**YOUR TASK:**
Using the data below, please return every line exactly as given.

Source records
------

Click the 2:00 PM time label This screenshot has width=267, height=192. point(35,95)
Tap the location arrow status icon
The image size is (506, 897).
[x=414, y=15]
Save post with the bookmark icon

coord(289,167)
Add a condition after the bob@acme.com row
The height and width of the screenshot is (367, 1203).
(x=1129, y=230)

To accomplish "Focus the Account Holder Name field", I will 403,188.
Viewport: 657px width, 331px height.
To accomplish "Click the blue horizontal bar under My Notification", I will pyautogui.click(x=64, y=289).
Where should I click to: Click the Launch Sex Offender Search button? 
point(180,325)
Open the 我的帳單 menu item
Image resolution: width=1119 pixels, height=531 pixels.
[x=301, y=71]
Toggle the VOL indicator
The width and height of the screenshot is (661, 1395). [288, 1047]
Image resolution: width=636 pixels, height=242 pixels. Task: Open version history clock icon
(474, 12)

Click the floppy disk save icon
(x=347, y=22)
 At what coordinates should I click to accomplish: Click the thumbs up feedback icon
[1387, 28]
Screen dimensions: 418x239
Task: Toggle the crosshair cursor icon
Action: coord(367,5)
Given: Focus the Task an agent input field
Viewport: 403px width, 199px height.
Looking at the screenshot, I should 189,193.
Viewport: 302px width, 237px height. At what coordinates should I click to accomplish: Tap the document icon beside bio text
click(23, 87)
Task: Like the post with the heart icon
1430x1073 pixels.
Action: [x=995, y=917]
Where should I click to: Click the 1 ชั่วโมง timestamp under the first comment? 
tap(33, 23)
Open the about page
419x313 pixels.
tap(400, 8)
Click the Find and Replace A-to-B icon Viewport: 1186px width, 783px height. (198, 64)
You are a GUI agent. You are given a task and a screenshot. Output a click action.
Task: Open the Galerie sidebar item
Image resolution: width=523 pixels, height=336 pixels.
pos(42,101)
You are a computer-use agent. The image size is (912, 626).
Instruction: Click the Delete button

------

**RESPONSE TO THIS EXERCISE:**
Click the 2:00 PM time label This screenshot has width=267, height=192. point(35,95)
Tap the location arrow status icon
The image size is (506, 897).
[x=414, y=15]
Save post with the bookmark icon

coord(289,167)
Add a condition after the bob@acme.com row
The height and width of the screenshot is (367, 1203).
(x=1129, y=230)

To accomplish "Focus the Account Holder Name field", I will 403,188.
Viewport: 657px width, 331px height.
To accomplish "Click the blue horizontal bar under My Notification", I will pyautogui.click(x=64, y=289).
Where should I click to: Click the Launch Sex Offender Search button? 
point(180,325)
Open the 我的帳單 menu item
Image resolution: width=1119 pixels, height=531 pixels.
[x=301, y=71]
Toggle the VOL indicator
The width and height of the screenshot is (661, 1395). [288, 1047]
Image resolution: width=636 pixels, height=242 pixels. Task: Open version history clock icon
(474, 12)

Click the floppy disk save icon
(x=347, y=22)
 At what coordinates should I click to accomplish: Click the thumbs up feedback icon
[1387, 28]
Screen dimensions: 418x239
Task: Toggle the crosshair cursor icon
Action: coord(367,5)
Given: Focus the Task an agent input field
Viewport: 403px width, 199px height.
Looking at the screenshot, I should 189,193.
Viewport: 302px width, 237px height. At what coordinates should I click to accomplish: Tap the document icon beside bio text
click(23, 87)
Task: Like the post with the heart icon
1430x1073 pixels.
Action: [x=995, y=917]
Where should I click to: Click the 1 ชั่วโมง timestamp under the first comment? 
tap(33, 23)
Open the about page
419x313 pixels.
tap(400, 8)
Click the Find and Replace A-to-B icon Viewport: 1186px width, 783px height. (198, 64)
You are a GUI agent. You are given a task and a screenshot. Output a click action.
Task: Open the Galerie sidebar item
Image resolution: width=523 pixels, height=336 pixels.
pos(42,101)
You are a computer-use agent. The image size is (912, 626).
Instruction: Click the Delete button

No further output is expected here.